[Document text]
-.-.-
Draft: prelude with dimensionful angles

examples/consistency_others.nbt

@@ -64,7 +64,8 @@ assert_eq(1 calorie, 4.184 J)
 assert_eq(1 BTU, 1055.05585262 J)
 assert_eq(1 lbf, 4.448222 N)
 assert_eq(1 ozf, (4.448222 / 16.0) N, 1e-5 N)
-assert_eq(60 RPM, 1 Hz)
+assert_eq(60 RPM, 1 rev / s)
+assert_eq(60 RPM, 360° / s)
 assert_eq(1 fortnight, 2 week)
 assert_eq(1 mmHg, 133.322387415 Pa, 1e-5 Pa)
 assert_eq(1 PSI, 6.894757 kPa)

examples/dimensionful_angles.nbt

@@ -0,0 +1,34 @@
+# This file uses the dimensionful_angles prelude
+
+print("h = {planck_constant}")
+print("ℏ = {ℏ}")
+print("ȟ = {ȟ}")
+
+# harmonic oscillation
+let ω = 2π rad / s
+let t = 0.4 s
+let amplitude = Sin(ω·t)
+print("Amplitude: {amplitude}")
+
+# Tangential velocity
+let r = 20 cm
+let v: Velocity = r ω / θC  # This is one of the "text book formulas" that needs adaptation
+print("Linear velocity: {v}")
+
+# Rotational motion
+assert_eq(60 rpm, 360° / s)
+
+# Arc length
+fn arc_length(radius: Length, θ: Angle) -> Length = radius × θ / θC
+print(arc_length(1 m, 45°))
+
+# Rotational energy
+let mass = 1 kg
+let radius = 1 m
+let I: MomentOfInertia = mass × radius^2 / θC^2
+let ω_rot: AngularFrequency = 180° / 5 s
+let E_rot: Energy = 1/2 * I * ω_rot^2
+print("E_rot = {E_rot -> J}")
+
+# Cyclotron frequency
+let ω_cyc: AngularFrequency = electron_charge/electron_mass × 50 µT × θC

examples/projectile_motion.nbt

@@ -1,8 +1,8 @@
 # https://en.wikipedia.org/wiki/Projectile_motion
 
-fn max_height(v: Velocity, θ: Angle) -> Length = v² · sin(θ)^2 / (2 · g0)
-.-.-
[Data provided]
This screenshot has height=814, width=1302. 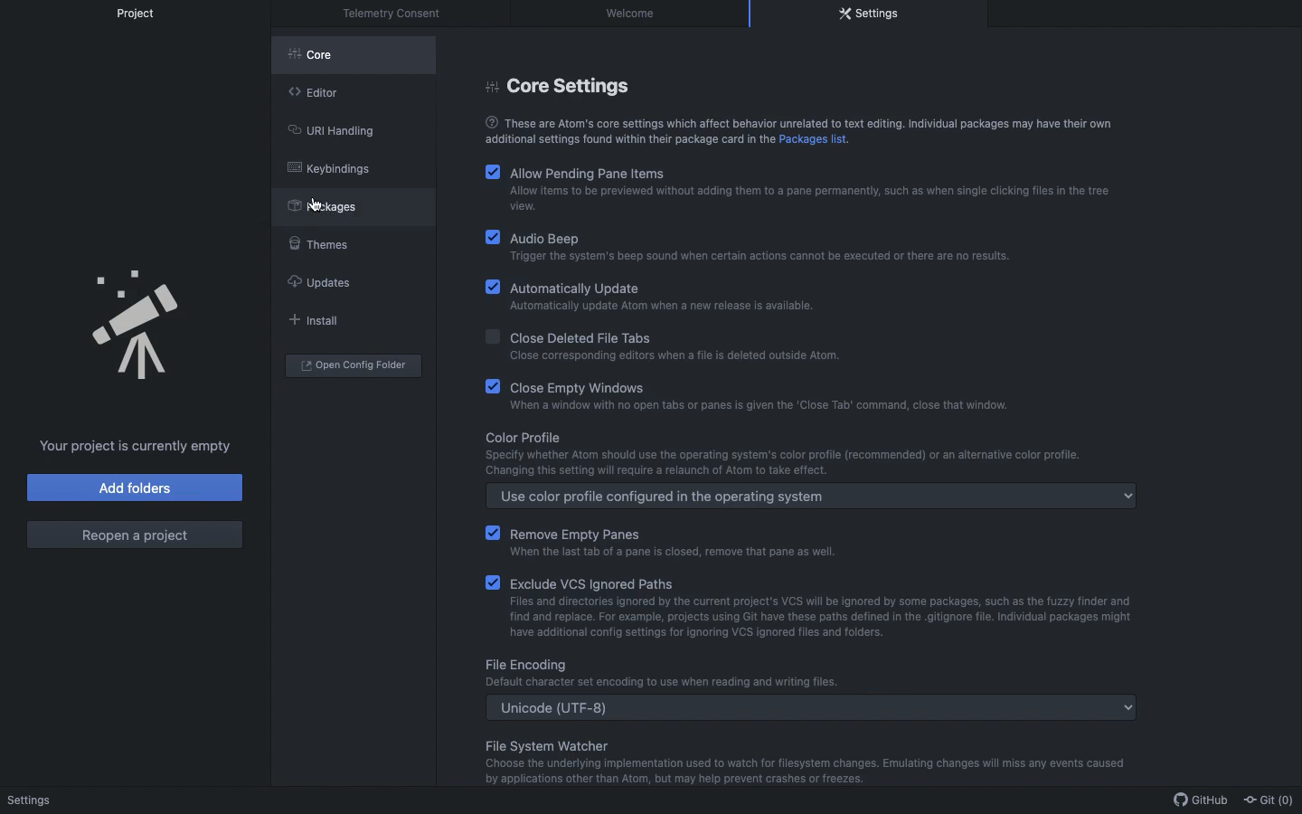 I want to click on Keybindings, so click(x=329, y=168). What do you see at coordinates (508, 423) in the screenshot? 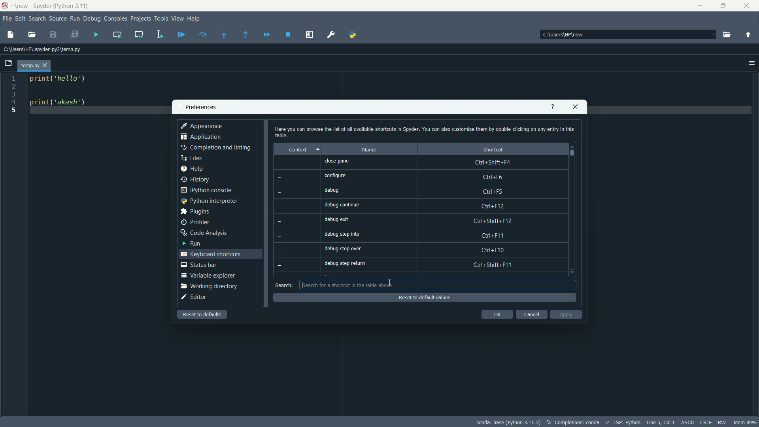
-.-.-
[Exercise description]
Answer these from the dimensionful-angles diff above:
(a) In examples/consistency_others.nbt, which two assertions about 60 RPM replace the removed line "assert_eq(60 RPM, 1 Hz)"?
(b) Under the "harmonic oscillation" comment, what value is given to t?
(c) Under the "Tangential velocity" comment, what value is given to r?

[Output]
(a) assert_eq(60 RPM, 1 rev / s) and assert_eq(60 RPM, 360° / s)
(b) 0.4 s
(c) 20 cm